- _Task directions_
Repeat back the entries that follow, keeping every word as it is.

━━━━━━

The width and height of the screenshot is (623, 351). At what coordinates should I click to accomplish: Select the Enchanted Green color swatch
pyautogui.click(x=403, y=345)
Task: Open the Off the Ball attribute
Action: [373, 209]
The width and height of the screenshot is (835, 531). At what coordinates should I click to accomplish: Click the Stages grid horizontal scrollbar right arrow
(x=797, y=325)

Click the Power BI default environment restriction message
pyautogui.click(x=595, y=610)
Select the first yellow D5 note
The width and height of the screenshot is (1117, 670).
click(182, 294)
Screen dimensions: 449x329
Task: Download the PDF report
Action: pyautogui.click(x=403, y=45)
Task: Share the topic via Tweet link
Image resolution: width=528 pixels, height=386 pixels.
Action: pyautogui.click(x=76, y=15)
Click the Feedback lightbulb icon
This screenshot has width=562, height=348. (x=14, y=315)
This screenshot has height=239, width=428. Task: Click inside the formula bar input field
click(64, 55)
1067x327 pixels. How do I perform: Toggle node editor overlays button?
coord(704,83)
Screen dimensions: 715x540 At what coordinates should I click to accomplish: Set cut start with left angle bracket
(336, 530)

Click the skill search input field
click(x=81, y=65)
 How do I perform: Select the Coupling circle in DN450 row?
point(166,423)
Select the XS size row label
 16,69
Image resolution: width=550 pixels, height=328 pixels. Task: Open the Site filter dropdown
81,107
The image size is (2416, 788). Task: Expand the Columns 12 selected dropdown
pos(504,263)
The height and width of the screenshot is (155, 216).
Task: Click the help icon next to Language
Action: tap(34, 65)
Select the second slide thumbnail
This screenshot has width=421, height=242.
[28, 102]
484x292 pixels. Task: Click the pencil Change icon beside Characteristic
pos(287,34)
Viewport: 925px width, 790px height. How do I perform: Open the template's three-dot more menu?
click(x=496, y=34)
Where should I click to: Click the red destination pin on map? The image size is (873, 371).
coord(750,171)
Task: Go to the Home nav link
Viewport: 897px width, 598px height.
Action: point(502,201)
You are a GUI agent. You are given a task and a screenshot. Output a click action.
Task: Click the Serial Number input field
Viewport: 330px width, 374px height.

━━━━━━

- _Output of the task_
The width and height of the screenshot is (623, 351). At what coordinates should I click to accomplish: Select the Enchanted Green color swatch
pyautogui.click(x=403, y=345)
Task: Open the Off the Ball attribute
Action: [373, 209]
The width and height of the screenshot is (835, 531). At what coordinates should I click to accomplish: Click the Stages grid horizontal scrollbar right arrow
(x=797, y=325)

Click the Power BI default environment restriction message
pyautogui.click(x=595, y=610)
Select the first yellow D5 note
The width and height of the screenshot is (1117, 670).
click(182, 294)
Screen dimensions: 449x329
Task: Download the PDF report
Action: pyautogui.click(x=403, y=45)
Task: Share the topic via Tweet link
Image resolution: width=528 pixels, height=386 pixels.
Action: pyautogui.click(x=76, y=15)
Click the Feedback lightbulb icon
This screenshot has width=562, height=348. (x=14, y=315)
This screenshot has height=239, width=428. Task: Click inside the formula bar input field
click(64, 55)
1067x327 pixels. How do I perform: Toggle node editor overlays button?
coord(704,83)
Screen dimensions: 715x540 At what coordinates should I click to accomplish: Set cut start with left angle bracket
(336, 530)

Click the skill search input field
click(x=81, y=65)
 How do I perform: Select the Coupling circle in DN450 row?
point(166,423)
Select the XS size row label
 16,69
Image resolution: width=550 pixels, height=328 pixels. Task: Open the Site filter dropdown
81,107
The image size is (2416, 788). Task: Expand the Columns 12 selected dropdown
pos(504,263)
The height and width of the screenshot is (155, 216).
Task: Click the help icon next to Language
Action: tap(34, 65)
Select the second slide thumbnail
This screenshot has width=421, height=242.
[28, 102]
484x292 pixels. Task: Click the pencil Change icon beside Characteristic
pos(287,34)
Viewport: 925px width, 790px height. How do I perform: Open the template's three-dot more menu?
click(x=496, y=34)
Where should I click to: Click the red destination pin on map? The image size is (873, 371).
coord(750,171)
Task: Go to the Home nav link
Viewport: 897px width, 598px height.
Action: point(502,201)
You are a GUI agent. You are given a task and a screenshot. Output a click action.
Task: Click the Serial Number input field
Viewport: 330px width, 374px height.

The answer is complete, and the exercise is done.